BRAF V600E+微卫星稳定(MSS)转移性结直肠癌(mCRC)患者占晚期 CRC 的 10%。他们的预后较差,中位生存期通常<1 年。尽管使用了多药一线化疗方案和联合靶向治疗,但结果仍然不佳。在我们的机构分子肿瘤委员会(MTB)数据库中,我们鉴定了 3 名 MSS/BRAF V600E 且具有 BRCA1 或 BRCA2 共突变的 mCRC 患者,且他们的总生存期相对较长。先前的研究表明,BRCA 突变在 CRC 中并不常见,我们查询了 Foundation Medicine(FM)基因组数据库,以评估这些病例以及其他同源重组基因共突变的发生率。
使用杂交捕获综合基因组分析(CGP),通过 FMI 对 36966 例 CRC 患者进行测序,以评估致病性 BRAF 突变和/或 BRCA1/2 突变或其他同源重组(HR)基因(BARD1、CDK12、FANCL、PALB2、ATM、RAD54L、CHEK2、BRAF、BRIP1、RAD51D、RAD51C、RAD51B、CHEK1)的所有基因突变。对 BRAF V600E 与 BRCA1 和 BRCA2 共突变的选定队列进行分析,分为 MSI-H 和 MSS 队列。收集并分析了那些具有 BRAF V600E 和 BRCA1/BRCA2 突变的患者的临床病理特征和基因组杂合性缺失(gLOH)。我们还描述了 3 例连续的 mCRC 患者,这些患者通过 Inova Schar 癌症研究所(ISCI)MTB 登记处被鉴定出来,他们的总生存期延长。
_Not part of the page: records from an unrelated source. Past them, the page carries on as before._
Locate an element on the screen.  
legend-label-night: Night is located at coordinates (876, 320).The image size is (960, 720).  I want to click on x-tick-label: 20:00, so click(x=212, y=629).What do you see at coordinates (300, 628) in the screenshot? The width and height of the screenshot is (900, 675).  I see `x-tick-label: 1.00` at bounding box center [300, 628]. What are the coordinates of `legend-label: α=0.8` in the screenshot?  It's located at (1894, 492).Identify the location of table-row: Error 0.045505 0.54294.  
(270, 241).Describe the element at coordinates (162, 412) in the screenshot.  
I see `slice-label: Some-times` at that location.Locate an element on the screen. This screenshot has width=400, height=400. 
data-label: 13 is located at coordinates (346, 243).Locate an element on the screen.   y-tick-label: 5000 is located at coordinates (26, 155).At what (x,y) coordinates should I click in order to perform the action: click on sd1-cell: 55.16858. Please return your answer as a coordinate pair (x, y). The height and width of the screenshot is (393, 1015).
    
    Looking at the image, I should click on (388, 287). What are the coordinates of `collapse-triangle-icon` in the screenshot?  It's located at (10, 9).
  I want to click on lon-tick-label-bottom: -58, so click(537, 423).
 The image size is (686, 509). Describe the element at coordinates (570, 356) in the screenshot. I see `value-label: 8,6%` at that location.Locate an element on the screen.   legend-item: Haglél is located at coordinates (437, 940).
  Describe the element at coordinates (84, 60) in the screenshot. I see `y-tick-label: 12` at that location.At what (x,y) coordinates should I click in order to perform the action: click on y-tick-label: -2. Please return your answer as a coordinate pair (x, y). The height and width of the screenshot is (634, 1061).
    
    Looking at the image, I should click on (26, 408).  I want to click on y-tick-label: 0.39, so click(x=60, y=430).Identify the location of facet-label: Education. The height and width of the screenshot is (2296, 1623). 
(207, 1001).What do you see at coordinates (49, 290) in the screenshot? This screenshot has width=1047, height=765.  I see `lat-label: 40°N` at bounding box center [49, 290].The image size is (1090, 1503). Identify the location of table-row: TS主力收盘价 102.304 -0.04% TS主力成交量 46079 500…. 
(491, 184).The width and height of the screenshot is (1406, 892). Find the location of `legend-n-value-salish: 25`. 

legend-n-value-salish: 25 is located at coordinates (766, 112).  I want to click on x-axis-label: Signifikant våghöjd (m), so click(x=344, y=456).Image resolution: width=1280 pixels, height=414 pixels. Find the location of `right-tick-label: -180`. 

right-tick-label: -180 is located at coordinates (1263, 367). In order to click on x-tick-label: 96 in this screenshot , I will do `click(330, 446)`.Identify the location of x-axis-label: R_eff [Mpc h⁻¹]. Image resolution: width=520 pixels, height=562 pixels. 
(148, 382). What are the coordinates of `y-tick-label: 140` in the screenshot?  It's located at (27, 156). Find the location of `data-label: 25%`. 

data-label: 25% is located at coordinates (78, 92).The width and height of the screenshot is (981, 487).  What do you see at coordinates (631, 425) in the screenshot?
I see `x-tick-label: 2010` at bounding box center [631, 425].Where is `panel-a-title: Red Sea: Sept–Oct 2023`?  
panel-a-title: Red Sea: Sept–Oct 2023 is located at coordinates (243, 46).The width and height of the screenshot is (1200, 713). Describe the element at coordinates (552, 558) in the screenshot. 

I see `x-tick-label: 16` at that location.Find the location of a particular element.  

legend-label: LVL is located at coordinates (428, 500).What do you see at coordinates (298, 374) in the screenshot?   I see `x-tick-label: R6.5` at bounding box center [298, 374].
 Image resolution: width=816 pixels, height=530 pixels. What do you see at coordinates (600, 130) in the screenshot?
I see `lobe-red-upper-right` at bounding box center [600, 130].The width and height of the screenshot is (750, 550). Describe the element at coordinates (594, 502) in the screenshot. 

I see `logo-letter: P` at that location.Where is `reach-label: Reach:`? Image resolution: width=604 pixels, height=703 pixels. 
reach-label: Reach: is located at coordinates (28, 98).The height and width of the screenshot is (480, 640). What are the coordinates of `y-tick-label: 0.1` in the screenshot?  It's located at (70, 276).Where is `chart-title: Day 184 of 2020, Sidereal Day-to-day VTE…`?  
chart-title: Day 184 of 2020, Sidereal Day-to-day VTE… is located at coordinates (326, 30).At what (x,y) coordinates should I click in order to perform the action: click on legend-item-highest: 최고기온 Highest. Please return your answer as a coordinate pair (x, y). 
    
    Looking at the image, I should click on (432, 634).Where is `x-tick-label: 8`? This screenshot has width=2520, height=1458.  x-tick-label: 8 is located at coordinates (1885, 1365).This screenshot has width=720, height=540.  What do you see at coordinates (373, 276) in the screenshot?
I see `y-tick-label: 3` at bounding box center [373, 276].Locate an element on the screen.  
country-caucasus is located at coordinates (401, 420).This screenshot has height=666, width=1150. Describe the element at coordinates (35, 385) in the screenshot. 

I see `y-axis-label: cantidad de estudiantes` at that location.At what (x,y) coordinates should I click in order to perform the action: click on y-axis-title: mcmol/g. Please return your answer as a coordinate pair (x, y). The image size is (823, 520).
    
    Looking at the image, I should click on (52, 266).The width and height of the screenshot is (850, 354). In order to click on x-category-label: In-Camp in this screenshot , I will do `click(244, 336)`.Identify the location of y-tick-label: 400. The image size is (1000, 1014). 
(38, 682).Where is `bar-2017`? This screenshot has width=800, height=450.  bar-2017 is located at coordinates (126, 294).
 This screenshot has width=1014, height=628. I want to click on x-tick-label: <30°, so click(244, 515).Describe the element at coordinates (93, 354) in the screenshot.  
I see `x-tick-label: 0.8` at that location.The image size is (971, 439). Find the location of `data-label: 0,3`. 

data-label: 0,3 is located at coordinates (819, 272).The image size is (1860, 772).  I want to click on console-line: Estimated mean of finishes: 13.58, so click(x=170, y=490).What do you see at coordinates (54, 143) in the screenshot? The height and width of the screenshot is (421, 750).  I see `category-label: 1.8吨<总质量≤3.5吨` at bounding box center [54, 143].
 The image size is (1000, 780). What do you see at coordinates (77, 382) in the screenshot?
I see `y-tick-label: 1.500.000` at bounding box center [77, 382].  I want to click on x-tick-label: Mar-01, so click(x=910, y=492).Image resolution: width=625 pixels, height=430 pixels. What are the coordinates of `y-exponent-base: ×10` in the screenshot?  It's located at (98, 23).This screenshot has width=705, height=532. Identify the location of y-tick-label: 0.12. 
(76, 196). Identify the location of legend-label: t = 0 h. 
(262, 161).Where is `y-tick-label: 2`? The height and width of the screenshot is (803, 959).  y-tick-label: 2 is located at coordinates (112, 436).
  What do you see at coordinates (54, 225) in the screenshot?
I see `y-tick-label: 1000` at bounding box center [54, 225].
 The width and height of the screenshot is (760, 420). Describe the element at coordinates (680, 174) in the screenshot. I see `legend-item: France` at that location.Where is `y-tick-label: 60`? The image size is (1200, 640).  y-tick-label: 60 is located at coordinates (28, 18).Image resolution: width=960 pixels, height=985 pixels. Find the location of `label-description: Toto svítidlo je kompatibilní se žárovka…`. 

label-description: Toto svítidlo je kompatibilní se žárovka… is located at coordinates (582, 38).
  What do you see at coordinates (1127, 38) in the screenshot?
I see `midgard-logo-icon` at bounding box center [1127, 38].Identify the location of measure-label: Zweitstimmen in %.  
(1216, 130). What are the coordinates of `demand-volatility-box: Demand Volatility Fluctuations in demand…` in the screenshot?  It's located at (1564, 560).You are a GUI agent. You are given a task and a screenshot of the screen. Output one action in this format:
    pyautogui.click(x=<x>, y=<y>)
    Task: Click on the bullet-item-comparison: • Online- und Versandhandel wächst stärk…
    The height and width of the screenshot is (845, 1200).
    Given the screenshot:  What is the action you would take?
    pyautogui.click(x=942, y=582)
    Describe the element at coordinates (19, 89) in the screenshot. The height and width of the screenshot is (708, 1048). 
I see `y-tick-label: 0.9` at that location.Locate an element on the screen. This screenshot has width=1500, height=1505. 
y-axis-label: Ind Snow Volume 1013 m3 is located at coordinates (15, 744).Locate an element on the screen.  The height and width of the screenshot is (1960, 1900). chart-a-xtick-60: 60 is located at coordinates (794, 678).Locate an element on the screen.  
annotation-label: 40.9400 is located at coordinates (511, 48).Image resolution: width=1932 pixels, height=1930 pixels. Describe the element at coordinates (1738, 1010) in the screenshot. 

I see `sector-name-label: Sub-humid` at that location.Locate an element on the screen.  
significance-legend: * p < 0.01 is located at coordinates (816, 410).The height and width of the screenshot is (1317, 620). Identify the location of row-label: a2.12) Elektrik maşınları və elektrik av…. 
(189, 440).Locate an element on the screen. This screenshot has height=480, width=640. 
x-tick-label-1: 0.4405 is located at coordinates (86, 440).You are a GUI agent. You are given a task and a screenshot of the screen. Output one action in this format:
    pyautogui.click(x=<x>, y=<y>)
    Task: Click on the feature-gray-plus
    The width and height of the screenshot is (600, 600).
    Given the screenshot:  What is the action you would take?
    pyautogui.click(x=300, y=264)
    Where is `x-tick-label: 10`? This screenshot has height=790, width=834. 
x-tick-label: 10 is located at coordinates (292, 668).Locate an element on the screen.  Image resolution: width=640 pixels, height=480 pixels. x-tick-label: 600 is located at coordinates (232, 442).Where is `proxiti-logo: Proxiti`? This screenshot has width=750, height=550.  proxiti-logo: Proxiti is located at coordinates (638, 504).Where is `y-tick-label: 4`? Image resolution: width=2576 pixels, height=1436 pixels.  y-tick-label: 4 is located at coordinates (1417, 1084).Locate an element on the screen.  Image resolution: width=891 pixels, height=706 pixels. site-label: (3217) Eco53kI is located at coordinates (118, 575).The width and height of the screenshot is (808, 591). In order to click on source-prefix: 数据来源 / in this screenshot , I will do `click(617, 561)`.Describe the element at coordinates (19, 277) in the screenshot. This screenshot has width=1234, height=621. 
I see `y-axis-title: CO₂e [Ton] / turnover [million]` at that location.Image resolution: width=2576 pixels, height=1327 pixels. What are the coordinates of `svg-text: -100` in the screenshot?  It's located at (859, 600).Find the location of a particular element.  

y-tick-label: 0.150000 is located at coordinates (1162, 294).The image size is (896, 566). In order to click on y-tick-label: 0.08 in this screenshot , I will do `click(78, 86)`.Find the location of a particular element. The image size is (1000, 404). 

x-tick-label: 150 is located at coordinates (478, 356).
在 36966 例结直肠癌患者中,6.6%为 BRAF V600E+,1.5%存在任何同时发生的 HR 基因突变,总 mCRC 人群中有 0.6%存在同时发生的 BRAF V600E 和 BRCA1/2 改变。MSI-High BRAF V600E 中 BRCA 共突变发生率较高,但在 MSS 样本中也观察到 24.1%的共发生。BRCA1 共突变与 MSS BRAF V600E 更常见相关,与 MSI-H BRAF V600E 相比,其 gLOH 更高(18.7% vs 2.8%;p<0.001)。在我们的机构 MTB 数据库中,(3/241;1.2%)CRC 患者为 MSS、BRAF V600E+且具有 BRCA1 或 BRCA2 共突变,均为体细胞起源,平均 gLOH 为 21.4%,总生存期分别为 72+(存活)、17+(存活)和 30 个月。
BRAF V600E/BRCA1/2 的共存可能代表了一种独特的 MSS CRC 晚期亚群,可能具有更好的预后,并为测试新的靶向治疗提供了机会。这些病例中升高的 gLOH 也可能是这些患者的一个有价值的生物标志物。在这个亚群中需要进行更大规模的前瞻性临床验证试验。